Stored data entries:
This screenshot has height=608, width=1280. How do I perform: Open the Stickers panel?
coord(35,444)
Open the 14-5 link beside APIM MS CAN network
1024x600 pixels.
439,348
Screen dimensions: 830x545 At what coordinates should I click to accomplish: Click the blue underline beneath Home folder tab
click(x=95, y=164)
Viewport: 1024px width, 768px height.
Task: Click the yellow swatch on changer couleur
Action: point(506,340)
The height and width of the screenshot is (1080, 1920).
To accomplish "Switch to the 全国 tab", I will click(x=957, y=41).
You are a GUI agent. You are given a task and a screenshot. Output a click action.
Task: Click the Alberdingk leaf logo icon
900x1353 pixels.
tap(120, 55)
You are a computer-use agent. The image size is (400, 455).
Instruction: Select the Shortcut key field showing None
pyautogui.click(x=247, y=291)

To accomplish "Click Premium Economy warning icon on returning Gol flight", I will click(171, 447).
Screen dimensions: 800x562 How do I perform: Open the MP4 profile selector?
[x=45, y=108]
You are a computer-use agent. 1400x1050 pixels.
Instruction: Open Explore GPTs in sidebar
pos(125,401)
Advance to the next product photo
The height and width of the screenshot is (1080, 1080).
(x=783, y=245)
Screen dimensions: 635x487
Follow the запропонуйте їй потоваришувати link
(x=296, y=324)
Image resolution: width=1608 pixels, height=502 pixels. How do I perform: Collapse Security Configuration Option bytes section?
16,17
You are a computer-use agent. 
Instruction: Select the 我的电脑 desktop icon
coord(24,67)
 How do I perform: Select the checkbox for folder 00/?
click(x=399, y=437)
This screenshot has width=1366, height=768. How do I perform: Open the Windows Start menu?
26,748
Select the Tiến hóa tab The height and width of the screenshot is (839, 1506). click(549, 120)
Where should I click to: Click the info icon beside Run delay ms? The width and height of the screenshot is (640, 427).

Exercise goal: Across the entries, how many lines contain the word "agent"? State that number and nothing else.

Finished task: 4